Several limitations of the current study deserve consideration. First, this study evaluates the short-term variations in joint loads with different types of footwear; it is not yet clear that the observed loading advantages will be maintained after prolonged use of the footwear. Second, although load reduction presumably has clinical benefits in OA, the magnitude of any long-term symptomatic palliation or delay in structural disease progression provided by these shoes will need to be determined in a prospective study, and the long-term safety and comfort of the shoes will need to be established. Finally, this was a relatively small study and may be insufficiently powered to detect subtle relationships and differences in secondary outcomes. Therefore, it should be emphasized that this study was not intended to be a clinical trial or to establish the safety and utility of footwear in clinical practice. The main purpose of the study was to suggest the importance of footwear in terms of lower extremity joint loading, and to examine properties of footwear that may be responsible for knee loading variations. In certain populations, flat, flexible footwear such as the mobility shoe may be an inappropriate choice. Future decisions about footwear should weigh individual patient characteristics, and more detailed information about the clinical effects of the mobility shoe should be examined in a prospective clinical trial.

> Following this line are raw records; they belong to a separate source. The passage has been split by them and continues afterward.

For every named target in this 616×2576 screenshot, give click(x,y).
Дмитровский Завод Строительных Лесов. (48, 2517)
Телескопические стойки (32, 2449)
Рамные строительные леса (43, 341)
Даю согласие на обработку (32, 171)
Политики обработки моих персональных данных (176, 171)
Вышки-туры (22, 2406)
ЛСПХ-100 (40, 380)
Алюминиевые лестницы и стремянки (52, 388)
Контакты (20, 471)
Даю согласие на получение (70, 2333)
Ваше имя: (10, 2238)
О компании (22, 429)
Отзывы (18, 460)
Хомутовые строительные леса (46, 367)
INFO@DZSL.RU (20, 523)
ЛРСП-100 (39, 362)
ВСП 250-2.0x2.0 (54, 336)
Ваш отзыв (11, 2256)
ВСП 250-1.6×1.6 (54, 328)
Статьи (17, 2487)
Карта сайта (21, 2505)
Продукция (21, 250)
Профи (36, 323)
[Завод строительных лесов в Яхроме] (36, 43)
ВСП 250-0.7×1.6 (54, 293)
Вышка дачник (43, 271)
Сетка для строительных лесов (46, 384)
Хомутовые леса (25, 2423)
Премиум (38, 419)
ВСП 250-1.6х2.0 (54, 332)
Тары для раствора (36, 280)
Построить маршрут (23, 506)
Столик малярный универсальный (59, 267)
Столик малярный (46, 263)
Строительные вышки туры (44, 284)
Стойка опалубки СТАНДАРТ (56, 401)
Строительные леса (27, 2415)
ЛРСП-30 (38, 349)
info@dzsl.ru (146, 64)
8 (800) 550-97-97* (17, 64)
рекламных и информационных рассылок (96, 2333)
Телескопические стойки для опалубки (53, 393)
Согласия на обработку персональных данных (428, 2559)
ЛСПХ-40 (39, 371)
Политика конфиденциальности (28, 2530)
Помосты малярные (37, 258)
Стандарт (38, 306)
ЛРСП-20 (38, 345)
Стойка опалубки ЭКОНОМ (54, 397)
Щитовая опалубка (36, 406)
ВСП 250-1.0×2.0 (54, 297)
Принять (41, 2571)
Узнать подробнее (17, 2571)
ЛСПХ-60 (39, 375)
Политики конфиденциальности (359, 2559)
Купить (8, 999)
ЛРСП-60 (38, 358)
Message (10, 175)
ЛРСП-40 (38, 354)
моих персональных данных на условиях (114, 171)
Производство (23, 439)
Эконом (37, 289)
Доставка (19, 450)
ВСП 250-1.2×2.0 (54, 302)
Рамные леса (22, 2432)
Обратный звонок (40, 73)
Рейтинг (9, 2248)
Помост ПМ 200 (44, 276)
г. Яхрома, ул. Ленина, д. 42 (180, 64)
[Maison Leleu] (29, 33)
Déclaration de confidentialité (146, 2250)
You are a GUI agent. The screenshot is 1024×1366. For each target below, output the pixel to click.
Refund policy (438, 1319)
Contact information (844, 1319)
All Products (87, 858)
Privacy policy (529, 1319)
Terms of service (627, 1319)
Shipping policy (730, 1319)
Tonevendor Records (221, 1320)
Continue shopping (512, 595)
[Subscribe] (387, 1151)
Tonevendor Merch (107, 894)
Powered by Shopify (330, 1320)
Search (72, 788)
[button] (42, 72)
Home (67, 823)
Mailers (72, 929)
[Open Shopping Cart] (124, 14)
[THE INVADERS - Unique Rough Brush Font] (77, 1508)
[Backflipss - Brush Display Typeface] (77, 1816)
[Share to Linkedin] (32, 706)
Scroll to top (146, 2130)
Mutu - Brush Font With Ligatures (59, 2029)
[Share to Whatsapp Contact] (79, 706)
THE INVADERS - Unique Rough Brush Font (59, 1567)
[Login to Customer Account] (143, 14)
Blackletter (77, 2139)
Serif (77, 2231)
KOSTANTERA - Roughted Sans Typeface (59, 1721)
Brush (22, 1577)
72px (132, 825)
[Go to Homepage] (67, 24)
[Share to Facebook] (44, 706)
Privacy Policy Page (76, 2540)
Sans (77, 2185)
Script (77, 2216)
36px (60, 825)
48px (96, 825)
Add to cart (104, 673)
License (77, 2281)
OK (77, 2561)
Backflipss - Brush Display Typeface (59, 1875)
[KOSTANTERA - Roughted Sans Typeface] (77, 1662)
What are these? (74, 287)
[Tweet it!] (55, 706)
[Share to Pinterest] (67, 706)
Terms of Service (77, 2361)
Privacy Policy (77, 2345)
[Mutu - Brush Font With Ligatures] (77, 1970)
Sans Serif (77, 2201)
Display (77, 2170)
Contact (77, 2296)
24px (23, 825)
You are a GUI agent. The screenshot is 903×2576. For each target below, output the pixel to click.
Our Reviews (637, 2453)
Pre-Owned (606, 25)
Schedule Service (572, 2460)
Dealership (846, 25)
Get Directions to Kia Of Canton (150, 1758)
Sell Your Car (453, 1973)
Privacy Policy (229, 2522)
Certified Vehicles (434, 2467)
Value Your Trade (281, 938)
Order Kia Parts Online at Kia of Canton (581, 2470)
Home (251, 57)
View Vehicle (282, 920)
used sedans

In summary, we report innovative footwear, designed to simulate barefoot walking, that induces significant reductions in dynamic knee loads during ambulation compared with conventional walking shoes and control shoes. In light of the pathophysiological role of mechanical loading in the progression of knee OA, these findings suggest that footwear may represent a novel therapeutic target for the treatment of knee OA. Moreover, the types of shoes worn by subjects with knee OA should be evaluated more closely in terms of their contribution to the disease, and long-term intervention trials to evaluate the clinical effects of shoe design on pain and disease progression in OA should be considered.